(Pixel coordinate grounding data)
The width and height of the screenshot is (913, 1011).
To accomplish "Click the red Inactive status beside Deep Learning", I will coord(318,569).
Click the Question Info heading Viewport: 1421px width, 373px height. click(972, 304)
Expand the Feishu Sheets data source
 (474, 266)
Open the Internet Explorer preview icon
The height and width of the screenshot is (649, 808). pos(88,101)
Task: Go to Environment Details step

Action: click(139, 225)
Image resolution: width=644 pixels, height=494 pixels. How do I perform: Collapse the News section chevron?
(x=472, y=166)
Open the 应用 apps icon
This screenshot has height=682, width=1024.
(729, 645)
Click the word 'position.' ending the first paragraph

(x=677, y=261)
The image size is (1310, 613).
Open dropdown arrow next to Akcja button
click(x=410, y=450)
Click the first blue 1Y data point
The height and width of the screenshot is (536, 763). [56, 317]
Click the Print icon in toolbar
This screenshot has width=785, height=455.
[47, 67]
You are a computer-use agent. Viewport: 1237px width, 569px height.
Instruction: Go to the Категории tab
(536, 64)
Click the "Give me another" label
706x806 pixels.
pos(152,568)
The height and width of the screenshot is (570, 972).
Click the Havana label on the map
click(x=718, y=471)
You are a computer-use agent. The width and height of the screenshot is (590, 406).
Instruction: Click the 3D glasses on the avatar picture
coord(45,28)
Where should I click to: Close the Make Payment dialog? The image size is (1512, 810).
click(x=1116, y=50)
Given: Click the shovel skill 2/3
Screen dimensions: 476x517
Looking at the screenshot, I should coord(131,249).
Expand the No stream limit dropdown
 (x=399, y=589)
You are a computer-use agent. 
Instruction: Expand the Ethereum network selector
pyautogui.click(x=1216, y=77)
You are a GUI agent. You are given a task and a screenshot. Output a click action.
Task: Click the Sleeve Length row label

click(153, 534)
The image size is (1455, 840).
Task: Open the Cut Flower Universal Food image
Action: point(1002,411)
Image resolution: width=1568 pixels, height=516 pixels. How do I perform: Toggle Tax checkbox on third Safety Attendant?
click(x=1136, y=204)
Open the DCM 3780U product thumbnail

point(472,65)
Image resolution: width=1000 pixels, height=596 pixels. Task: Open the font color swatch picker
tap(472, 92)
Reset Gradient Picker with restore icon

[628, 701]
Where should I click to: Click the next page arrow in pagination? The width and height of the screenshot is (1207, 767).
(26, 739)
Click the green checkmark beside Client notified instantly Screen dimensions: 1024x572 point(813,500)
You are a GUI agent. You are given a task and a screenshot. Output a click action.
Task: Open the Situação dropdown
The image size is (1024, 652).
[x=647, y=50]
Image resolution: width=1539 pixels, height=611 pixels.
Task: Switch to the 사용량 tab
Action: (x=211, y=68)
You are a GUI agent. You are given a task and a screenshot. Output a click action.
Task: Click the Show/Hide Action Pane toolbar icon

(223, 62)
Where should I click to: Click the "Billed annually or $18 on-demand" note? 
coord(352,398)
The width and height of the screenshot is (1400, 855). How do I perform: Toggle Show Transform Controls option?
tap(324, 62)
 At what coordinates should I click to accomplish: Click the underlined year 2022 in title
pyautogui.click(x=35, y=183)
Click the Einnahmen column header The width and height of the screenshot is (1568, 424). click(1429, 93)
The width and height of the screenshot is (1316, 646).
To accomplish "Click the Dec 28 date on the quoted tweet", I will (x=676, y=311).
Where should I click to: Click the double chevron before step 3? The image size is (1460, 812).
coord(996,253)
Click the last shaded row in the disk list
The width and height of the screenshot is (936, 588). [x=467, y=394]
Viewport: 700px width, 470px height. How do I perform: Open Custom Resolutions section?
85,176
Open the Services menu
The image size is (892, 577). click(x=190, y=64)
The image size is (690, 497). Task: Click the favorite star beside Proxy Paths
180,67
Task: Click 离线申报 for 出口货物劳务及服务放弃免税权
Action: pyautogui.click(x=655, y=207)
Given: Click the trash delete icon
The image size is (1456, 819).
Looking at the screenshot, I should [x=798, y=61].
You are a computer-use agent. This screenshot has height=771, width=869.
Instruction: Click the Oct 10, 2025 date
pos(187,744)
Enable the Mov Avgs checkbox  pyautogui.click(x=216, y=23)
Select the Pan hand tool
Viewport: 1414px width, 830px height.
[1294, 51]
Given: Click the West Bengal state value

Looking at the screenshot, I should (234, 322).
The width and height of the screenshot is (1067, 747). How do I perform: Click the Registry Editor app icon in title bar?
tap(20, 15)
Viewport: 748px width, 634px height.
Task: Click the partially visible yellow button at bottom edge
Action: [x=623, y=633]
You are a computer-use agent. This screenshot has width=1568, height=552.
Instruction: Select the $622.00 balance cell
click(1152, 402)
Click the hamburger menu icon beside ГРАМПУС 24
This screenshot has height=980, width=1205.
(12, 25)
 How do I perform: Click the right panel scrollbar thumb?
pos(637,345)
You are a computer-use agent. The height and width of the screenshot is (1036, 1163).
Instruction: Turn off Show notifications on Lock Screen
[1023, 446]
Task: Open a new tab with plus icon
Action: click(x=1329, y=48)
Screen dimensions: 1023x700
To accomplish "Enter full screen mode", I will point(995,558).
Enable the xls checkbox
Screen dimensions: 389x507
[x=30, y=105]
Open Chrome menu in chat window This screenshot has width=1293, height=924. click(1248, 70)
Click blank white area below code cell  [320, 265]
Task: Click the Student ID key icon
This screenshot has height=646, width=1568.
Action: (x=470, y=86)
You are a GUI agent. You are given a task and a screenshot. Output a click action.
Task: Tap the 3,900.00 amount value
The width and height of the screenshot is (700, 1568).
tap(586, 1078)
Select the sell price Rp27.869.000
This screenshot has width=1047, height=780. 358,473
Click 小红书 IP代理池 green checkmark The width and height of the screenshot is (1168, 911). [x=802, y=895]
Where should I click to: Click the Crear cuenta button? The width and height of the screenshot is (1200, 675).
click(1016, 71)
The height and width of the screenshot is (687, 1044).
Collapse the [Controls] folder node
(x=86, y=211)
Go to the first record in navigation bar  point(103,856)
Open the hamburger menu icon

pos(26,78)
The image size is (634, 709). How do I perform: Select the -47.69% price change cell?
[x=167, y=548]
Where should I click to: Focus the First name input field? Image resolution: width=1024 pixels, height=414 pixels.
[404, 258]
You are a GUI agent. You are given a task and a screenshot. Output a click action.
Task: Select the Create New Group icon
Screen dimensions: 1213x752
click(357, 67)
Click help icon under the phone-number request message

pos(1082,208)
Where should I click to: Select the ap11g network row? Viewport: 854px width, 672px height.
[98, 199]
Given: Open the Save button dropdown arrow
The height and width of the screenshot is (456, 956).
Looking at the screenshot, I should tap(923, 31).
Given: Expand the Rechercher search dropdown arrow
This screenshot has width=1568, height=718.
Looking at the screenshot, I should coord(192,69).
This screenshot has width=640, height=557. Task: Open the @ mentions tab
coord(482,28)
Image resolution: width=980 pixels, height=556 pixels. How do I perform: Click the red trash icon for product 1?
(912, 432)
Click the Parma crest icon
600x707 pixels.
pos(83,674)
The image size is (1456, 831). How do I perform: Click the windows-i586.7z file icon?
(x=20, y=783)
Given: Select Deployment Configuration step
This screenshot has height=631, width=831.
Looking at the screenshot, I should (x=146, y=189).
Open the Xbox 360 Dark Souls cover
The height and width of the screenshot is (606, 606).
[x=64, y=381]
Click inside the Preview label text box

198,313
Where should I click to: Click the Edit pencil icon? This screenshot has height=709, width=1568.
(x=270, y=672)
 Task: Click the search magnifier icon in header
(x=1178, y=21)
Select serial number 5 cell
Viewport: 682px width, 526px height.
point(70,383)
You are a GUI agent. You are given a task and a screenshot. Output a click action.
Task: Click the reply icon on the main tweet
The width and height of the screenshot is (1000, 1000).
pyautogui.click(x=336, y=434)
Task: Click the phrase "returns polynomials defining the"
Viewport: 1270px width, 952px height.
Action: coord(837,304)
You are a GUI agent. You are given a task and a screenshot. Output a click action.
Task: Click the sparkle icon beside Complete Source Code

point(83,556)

#### Problem:
An exact copy of the entries from the line containing "The height and width of the screenshot is (606, 606)." through the last line is the expected answer.

#### Task output:
The height and width of the screenshot is (606, 606).
[x=64, y=381]
Click inside the Preview label text box

198,313
Where should I click to: Click the Edit pencil icon? This screenshot has height=709, width=1568.
(x=270, y=672)
 Task: Click the search magnifier icon in header
(x=1178, y=21)
Select serial number 5 cell
Viewport: 682px width, 526px height.
point(70,383)
You are a GUI agent. You are given a task and a screenshot. Output a click action.
Task: Click the reply icon on the main tweet
The width and height of the screenshot is (1000, 1000).
pyautogui.click(x=336, y=434)
Task: Click the phrase "returns polynomials defining the"
Viewport: 1270px width, 952px height.
Action: coord(837,304)
You are a GUI agent. You are given a task and a screenshot. Output a click action.
Task: Click the sparkle icon beside Complete Source Code

point(83,556)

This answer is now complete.